Thursday, May 25, 2006

Is Our Congress Learning?

Let's face it. Congress is not populated with the most intelligent examples of American citizens. Of course, there will be the occasional Daniel Patrick Moynihan or Everett McKinley Dirksen, to choose two from my lifetime. But they will be greatly outnumbered by the "less mentally gifted" like Edward Moore Kennedy or Earl Fredrick Landgrebe.

In the here and now though, it seems they are all falling into the latter category. The current crop, and even the President, are expressing dismay at the actions of the FBI during an investigation of bribery of one of their own. it seems the FBI caught a congressman (in a rather red-handed way) accepting a bribe. Said Congressman did not do a Duke Cunningham and resign. Instead he maintains his innocence in the face of video taped evidence and $90,000 in flash frozen marked cash found in his freezer.

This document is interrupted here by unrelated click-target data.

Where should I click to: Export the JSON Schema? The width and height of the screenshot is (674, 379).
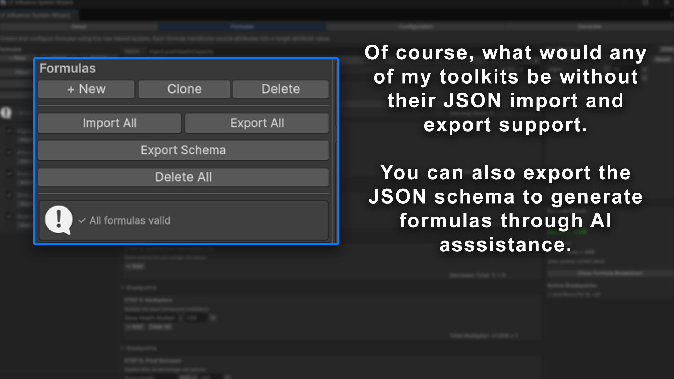click(183, 150)
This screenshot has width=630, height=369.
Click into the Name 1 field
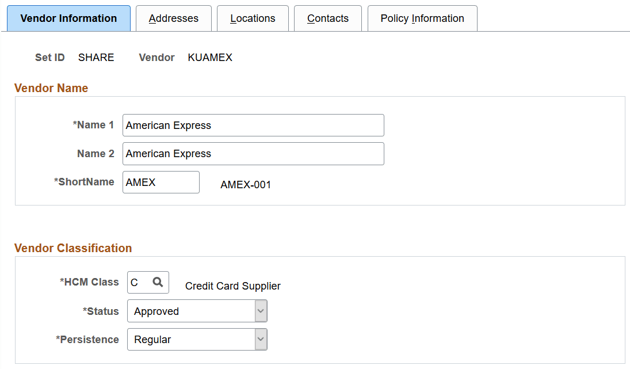click(253, 125)
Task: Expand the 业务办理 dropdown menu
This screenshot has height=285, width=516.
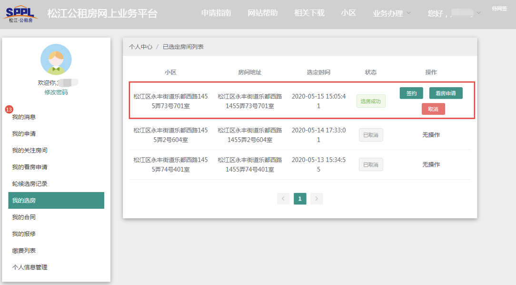Action: click(391, 13)
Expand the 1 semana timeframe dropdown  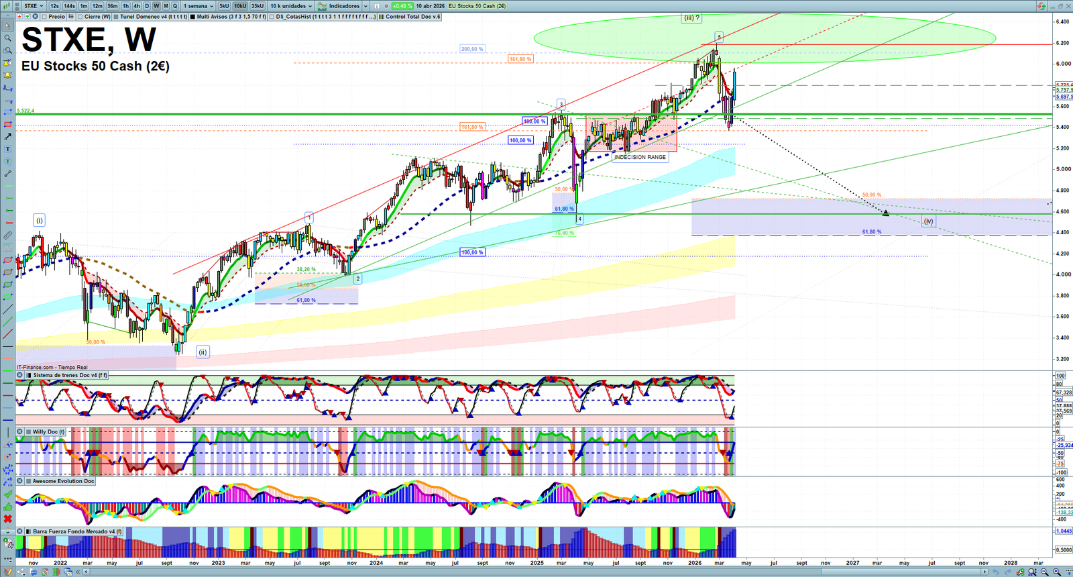pyautogui.click(x=198, y=6)

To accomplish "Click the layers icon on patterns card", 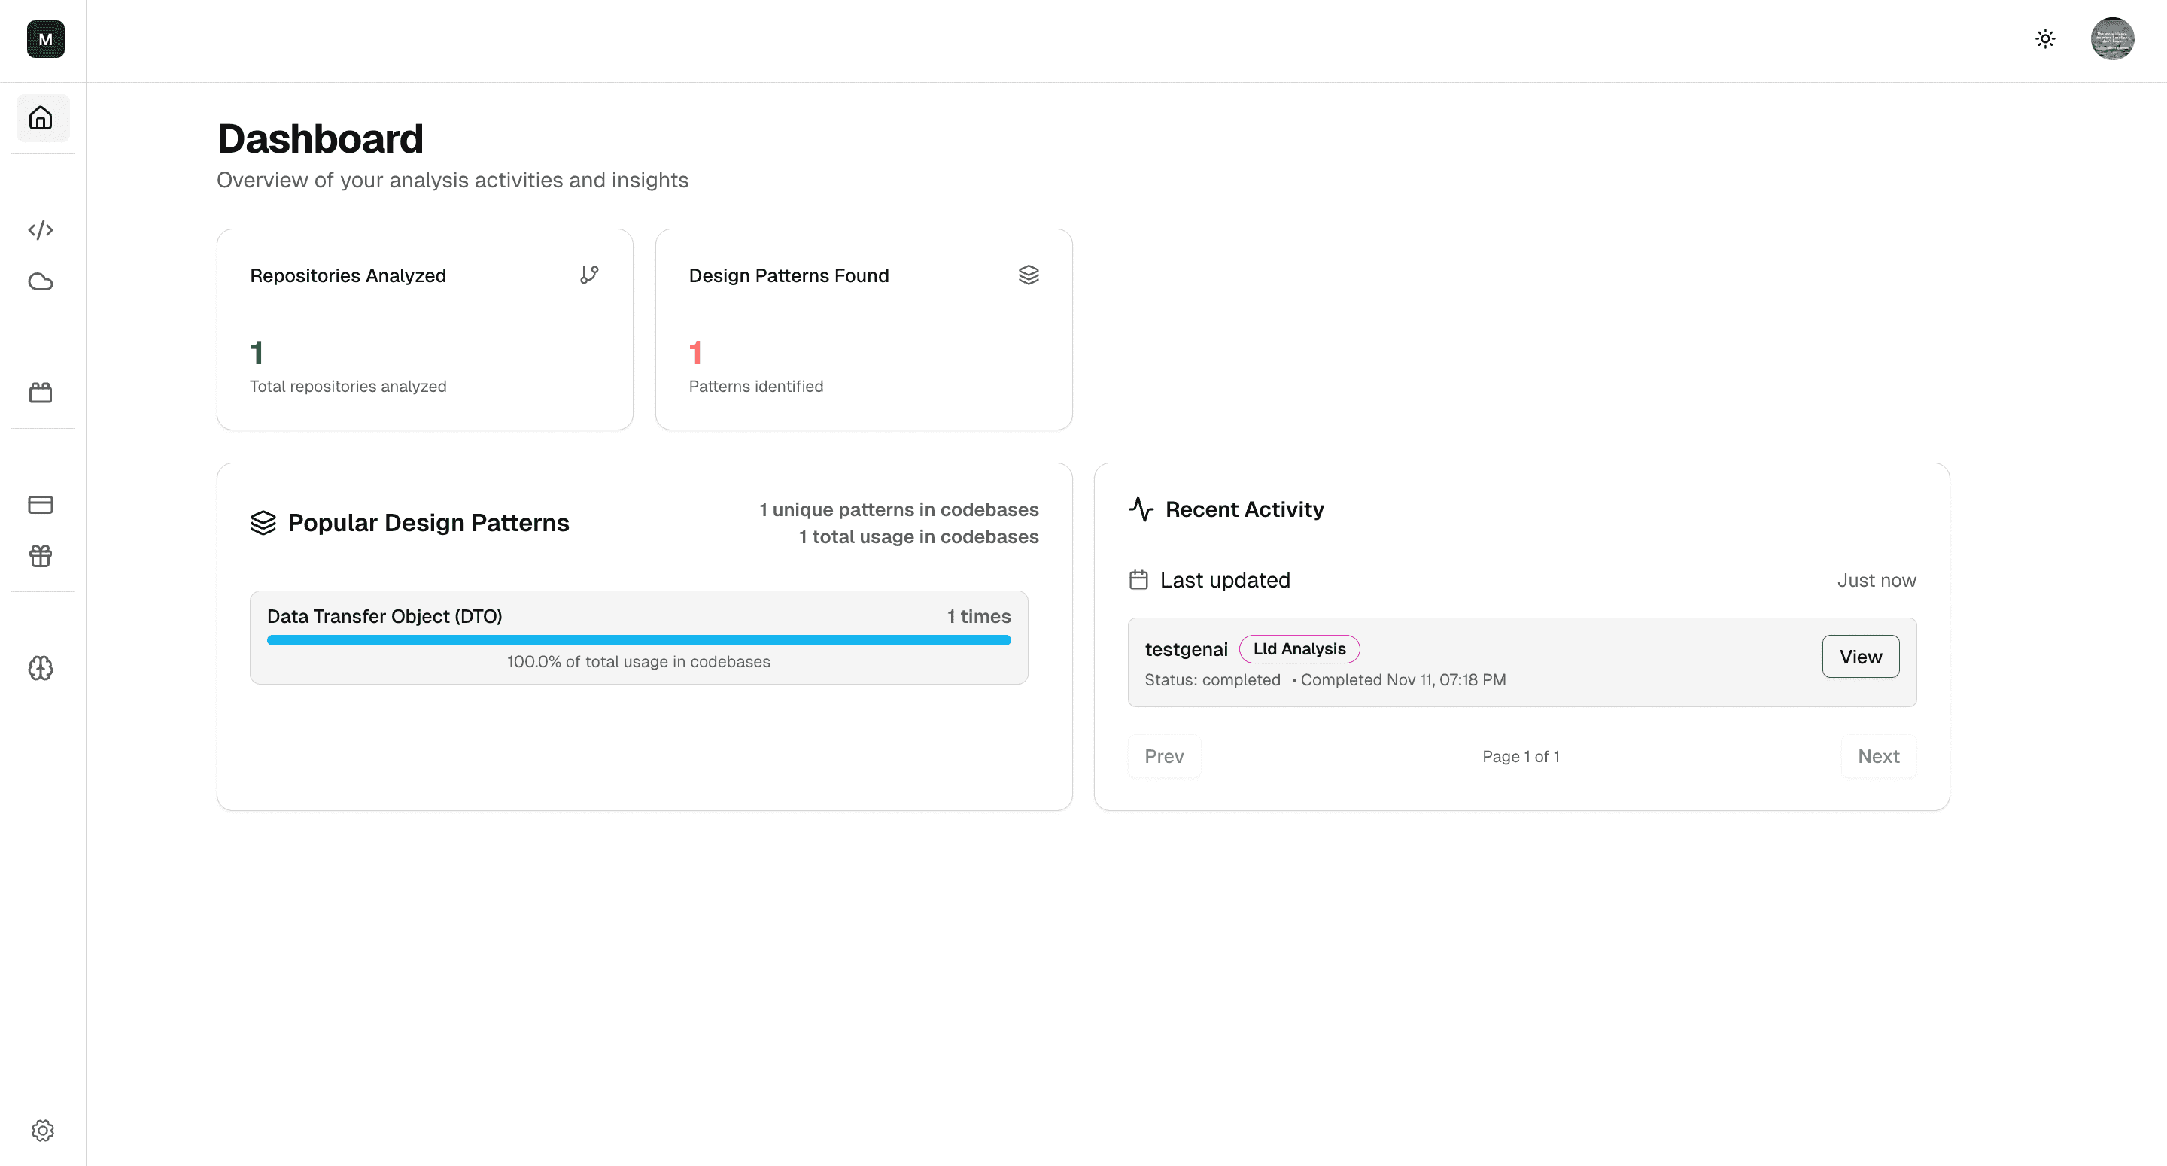I will (x=1028, y=275).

What did the FBI do that has aroused the ire of your Congressman? They had the audacity to execute a court issued search warrant on the congressman's office. The bastards! Your home and office (and mine, and William Jefferson's) are protected from unreasonable searches by the various Law Enforcement agencies. But the argument about unreasonableness ends with the issuance of a search warrant by the Judicial branch. Go back three sentences and you will see that a valid search warrant was issued.

Now, let's go back to my initial statement regarding the relative intelligence of our Congress. The Constitution does provide members of Congress with some immunity from arrest and other such inconveniences. But these are designed to prevent an "arrest of convenience" of a member in order to circumvent a vote. During a session of Congress a Congressman (or woman) may not be detained for anything other than a felony. The Constitution is silent on the subject of searches. As we all know, if the Constitution does not mention it, it is not a protected right (well, except for that "penumbra' that provides for the "right to an abortion"). Mr. Jefferson was not arrested. His office was searched, and apparently some evidence was obtained. President Bush has decided that this evidence should be sealed for 45 days. That may or may not be a good decision, but it is hardly a Constitutional decision.

Under similar circumstances my office would be searched. Your office would be searched. All God's Chillun's offices would be searched. But we get this from the leaders we've elected to serve us.